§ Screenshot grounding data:
------------------------

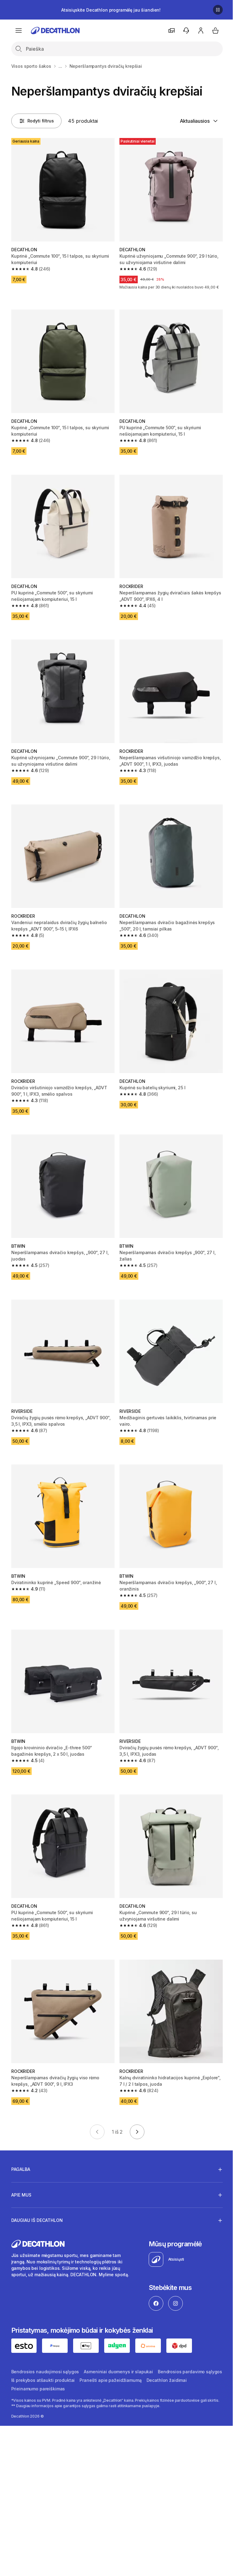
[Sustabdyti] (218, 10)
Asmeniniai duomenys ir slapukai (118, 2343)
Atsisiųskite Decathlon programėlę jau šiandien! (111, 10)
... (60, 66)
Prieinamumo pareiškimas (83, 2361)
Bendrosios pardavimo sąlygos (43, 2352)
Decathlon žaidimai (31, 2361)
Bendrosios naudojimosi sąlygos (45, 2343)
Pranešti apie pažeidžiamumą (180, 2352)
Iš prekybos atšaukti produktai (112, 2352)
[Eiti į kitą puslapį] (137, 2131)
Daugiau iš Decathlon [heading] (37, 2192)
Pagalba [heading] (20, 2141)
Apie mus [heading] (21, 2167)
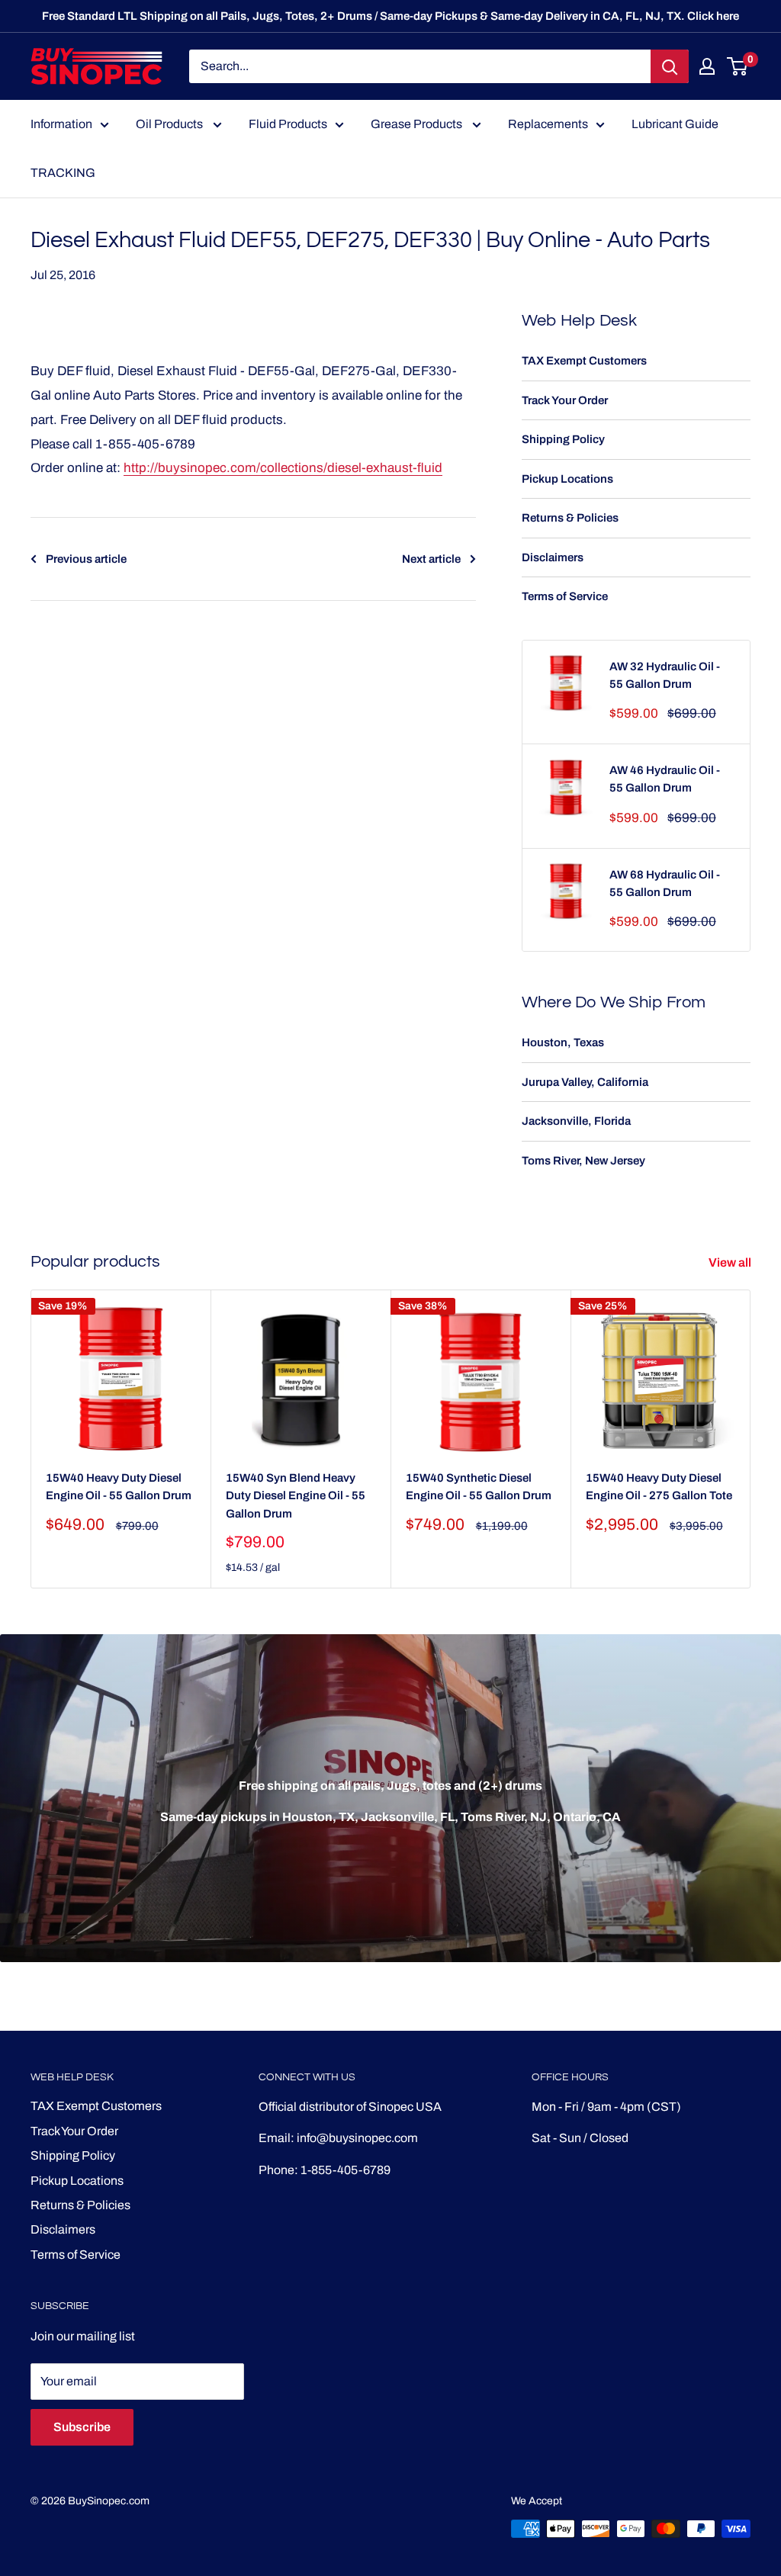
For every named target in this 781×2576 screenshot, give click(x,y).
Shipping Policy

------------------------

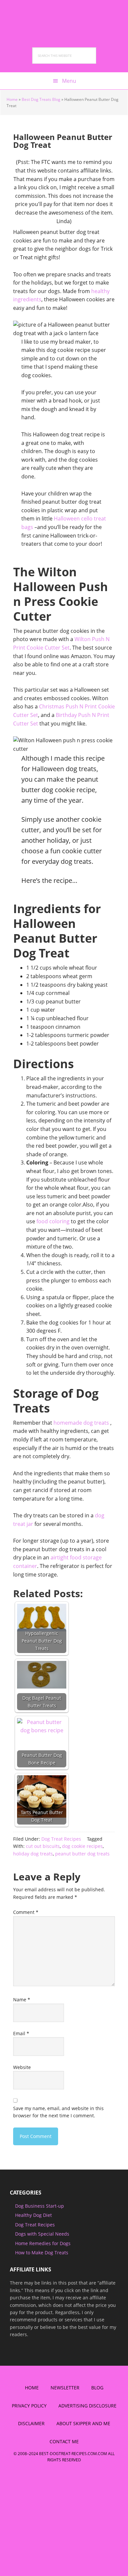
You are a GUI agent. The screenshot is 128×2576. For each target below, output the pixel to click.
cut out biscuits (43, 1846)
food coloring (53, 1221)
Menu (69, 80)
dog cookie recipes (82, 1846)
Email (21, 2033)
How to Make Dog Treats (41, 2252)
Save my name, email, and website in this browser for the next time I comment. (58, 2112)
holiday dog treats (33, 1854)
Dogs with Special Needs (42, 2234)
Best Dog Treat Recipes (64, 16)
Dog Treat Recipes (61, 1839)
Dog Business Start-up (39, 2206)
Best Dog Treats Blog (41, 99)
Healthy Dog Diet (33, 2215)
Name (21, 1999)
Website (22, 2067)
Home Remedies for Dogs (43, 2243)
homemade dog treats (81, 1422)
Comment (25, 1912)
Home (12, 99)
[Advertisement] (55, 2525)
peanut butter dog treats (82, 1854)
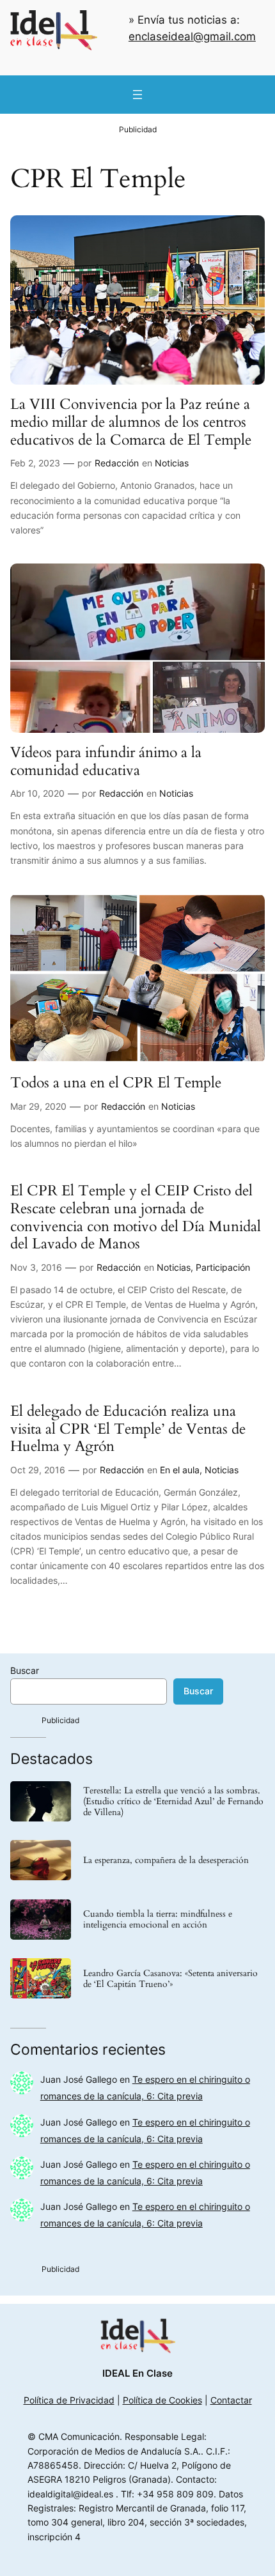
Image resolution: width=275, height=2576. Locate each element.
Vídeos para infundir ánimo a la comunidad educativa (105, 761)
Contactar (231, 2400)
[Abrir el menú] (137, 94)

------------------------

§ Assignment:
Could you repeat, exactly, only the lines above starting at the one that has "You are a GUI" and stopping after the one that has "[Abrir el menú] (137, 94)", without the pictures?

§ Solution to the problem:
You are a GUI agent. The screenshot is 128×2576. For each target below, output the pixel to click.
cut out biscuits (43, 1846)
food coloring (53, 1221)
Menu (69, 80)
dog cookie recipes (82, 1846)
Email (21, 2033)
How to Make Dog Treats (41, 2252)
Save my name, email, and website in this browser for the next time I comment. (58, 2112)
holiday dog treats (33, 1854)
Dogs with Special Needs (42, 2234)
Best Dog Treat Recipes (64, 16)
Dog Treat Recipes (61, 1839)
Dog Business Start-up (39, 2206)
Best Dog Treats Blog (41, 99)
Healthy Dog Diet (33, 2215)
Name (21, 1999)
Website (22, 2067)
Home Remedies for Dogs (43, 2243)
homemade dog treats (81, 1422)
Comment (25, 1912)
Home (12, 99)
[Advertisement] (55, 2525)
peanut butter dog treats (82, 1854)
Image resolution: width=275, height=2576. Locate each element.
Vídeos para infundir ánimo a la comunidad educativa (105, 761)
Contactar (231, 2400)
[Abrir el menú] (137, 94)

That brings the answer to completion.